Some parties in short sales are able to delay the process by objecting to certain conditions and attempting to negotiate higher prices.
Fannie Mae and Freddie Mac launched new short-sale guidelines for servicers to speed up and streamline the process of moving distressed borrowers through a short sale. The guidelines take effect Nov. 1.
The program, which is part of the Federal Housing Finance Agency's Servicing Alignment Initiative, allows servicers to approve a short sale for borrowers who have certain types of hardships even if they have yet to default.
The program also removes barriers created by some subordinate lien holders by limiting subordinate-lien payments to $6,000. This maneuver essentially cuts off any attempts by the second-lien holders to negotiate for larger payoff amounts.
"By setting a standard payout amount and a limit for every transaction, Fannie Mae is removing the guess work and standardizing the transaction to help accelerate the short sale process," Fannie Mae said in a statement.
The FHFA's new guidelines waive deficiencies for borrowers who complete a short sale and gives servicers the authority to approve and complete short sales that conform to the new standards without individual approval from the GSEs.
Borrowers dealing with the loss of a co-borrower, divorce, legal separation, illness, disability or a distant employment transfer will have the option of getting a short sale approved by the servicer before they actually default on a payment. Fannie also is culling down on the amount of documentation required to complete a short sale under hardship circumstances and eliminating certain documentation requirements for borrowers who are 90 days or more delinquent or living with a credit score below 620.

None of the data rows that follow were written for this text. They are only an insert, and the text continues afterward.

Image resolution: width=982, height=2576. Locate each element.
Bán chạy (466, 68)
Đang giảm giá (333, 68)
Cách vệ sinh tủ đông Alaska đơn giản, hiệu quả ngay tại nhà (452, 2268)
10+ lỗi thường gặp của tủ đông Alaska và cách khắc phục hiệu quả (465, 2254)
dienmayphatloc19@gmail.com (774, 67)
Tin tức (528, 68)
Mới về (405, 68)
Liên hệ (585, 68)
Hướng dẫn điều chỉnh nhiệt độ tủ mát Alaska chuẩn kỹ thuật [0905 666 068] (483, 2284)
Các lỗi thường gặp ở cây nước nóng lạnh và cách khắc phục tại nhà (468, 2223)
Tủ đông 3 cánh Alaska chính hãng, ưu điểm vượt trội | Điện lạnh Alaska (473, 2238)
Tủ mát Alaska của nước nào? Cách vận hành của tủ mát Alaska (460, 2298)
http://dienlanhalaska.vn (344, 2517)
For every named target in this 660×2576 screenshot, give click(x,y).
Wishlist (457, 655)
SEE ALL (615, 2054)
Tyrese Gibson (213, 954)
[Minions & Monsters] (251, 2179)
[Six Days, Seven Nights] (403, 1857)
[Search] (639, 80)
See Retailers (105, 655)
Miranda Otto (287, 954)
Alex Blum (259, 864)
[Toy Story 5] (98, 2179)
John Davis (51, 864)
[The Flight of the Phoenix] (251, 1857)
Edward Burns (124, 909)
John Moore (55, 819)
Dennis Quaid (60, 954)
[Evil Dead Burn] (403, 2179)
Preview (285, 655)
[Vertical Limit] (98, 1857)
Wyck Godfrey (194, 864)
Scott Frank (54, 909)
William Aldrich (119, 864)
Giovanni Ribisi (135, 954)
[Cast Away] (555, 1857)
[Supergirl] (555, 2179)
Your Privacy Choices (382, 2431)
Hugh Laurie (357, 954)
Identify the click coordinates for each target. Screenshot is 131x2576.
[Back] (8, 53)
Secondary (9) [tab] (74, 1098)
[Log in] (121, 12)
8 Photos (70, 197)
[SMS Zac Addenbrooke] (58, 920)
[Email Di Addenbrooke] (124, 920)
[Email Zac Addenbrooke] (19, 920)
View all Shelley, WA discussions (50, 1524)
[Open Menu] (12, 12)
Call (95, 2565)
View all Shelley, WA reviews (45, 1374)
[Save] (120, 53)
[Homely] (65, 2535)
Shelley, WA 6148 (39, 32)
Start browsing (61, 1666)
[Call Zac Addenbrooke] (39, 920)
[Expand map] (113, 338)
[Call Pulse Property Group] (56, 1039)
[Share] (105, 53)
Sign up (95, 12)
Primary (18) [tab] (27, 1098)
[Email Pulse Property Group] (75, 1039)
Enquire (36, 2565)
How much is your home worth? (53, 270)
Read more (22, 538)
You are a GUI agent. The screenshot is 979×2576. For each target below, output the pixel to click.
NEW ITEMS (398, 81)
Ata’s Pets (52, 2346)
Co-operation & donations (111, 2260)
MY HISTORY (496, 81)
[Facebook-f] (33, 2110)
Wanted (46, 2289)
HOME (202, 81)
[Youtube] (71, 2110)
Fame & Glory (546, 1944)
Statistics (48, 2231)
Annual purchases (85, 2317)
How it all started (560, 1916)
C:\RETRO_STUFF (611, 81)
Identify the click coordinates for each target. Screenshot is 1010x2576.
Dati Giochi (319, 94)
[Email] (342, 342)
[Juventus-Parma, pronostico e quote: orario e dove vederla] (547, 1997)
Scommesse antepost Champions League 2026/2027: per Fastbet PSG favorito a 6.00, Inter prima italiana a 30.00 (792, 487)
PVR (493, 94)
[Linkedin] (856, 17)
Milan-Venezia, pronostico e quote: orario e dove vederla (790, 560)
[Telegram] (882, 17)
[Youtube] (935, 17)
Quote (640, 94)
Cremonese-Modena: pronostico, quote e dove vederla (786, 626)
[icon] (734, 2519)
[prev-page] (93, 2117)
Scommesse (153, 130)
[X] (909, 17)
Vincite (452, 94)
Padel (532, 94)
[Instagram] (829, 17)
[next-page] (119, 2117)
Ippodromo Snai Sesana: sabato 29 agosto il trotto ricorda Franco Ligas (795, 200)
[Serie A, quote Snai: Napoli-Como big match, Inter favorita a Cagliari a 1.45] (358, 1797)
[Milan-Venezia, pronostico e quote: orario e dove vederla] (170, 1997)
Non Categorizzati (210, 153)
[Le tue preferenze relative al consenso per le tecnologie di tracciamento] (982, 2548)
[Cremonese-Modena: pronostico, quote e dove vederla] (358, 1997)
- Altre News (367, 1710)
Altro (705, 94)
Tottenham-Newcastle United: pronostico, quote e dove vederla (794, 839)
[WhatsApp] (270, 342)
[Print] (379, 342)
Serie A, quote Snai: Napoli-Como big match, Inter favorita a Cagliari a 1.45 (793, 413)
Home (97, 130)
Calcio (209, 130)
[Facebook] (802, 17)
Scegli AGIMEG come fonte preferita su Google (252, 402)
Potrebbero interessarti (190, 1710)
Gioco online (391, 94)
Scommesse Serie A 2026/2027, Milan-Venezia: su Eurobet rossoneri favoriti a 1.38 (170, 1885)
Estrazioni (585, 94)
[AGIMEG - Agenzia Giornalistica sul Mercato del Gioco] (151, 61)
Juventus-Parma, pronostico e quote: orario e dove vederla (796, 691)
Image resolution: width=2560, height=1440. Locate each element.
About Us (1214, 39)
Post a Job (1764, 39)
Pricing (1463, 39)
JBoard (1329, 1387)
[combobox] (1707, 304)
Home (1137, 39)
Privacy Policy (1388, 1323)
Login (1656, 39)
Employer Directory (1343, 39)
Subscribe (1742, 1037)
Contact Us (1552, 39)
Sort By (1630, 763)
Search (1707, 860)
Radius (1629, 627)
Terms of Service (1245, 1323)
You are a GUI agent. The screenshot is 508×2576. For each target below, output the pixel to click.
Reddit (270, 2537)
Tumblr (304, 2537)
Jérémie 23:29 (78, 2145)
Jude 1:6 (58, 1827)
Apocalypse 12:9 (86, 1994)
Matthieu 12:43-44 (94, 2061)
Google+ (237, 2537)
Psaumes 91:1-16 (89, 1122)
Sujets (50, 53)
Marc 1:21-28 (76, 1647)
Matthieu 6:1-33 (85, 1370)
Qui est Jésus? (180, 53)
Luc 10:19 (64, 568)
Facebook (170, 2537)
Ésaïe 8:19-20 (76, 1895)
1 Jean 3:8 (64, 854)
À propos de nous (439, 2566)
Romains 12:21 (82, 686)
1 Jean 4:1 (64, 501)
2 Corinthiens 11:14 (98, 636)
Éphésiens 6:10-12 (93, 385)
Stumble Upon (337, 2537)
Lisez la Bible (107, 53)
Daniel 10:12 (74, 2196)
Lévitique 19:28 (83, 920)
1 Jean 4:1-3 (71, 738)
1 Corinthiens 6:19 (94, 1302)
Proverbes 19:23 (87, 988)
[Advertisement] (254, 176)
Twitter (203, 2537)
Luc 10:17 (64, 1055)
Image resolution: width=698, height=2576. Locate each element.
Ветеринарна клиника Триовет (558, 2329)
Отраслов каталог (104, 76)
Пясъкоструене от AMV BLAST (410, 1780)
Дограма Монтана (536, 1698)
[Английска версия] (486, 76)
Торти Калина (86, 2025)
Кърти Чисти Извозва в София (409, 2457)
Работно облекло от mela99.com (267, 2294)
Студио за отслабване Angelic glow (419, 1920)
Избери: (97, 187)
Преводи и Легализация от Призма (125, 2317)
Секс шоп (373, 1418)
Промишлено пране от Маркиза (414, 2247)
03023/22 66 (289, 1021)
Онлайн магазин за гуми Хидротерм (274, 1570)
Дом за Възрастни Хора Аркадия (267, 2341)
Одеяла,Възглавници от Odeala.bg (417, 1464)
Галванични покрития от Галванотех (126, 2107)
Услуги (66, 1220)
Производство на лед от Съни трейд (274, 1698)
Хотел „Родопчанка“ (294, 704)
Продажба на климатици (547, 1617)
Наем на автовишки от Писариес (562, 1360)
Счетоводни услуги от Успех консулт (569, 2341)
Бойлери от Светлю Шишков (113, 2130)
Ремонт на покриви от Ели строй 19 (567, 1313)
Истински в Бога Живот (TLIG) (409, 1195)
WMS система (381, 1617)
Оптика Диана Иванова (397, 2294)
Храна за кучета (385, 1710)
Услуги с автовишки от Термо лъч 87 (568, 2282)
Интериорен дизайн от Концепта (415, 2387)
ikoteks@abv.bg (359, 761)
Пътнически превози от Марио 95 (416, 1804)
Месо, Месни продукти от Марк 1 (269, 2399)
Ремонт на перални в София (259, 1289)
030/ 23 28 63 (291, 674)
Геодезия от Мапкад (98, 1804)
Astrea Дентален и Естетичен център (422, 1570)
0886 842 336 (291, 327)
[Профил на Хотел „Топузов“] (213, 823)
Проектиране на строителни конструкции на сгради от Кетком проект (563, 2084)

"Short sales have become an increasingly important tool in preventing foreclosures and stabilizing communities," said Leslie Peeler, senior vice president, National Servicing Organization, Fannie Mae. "We want to help as many homeowners avoid foreclosure as possible. It is vital that servicers, junior lien holders and mortgage insurers step up to the plate with us. These new guidelines will open doors to help more homeowners qualify for short sales, remove barriers to completing short sales, and make the process more efficient for homeowners and servicers."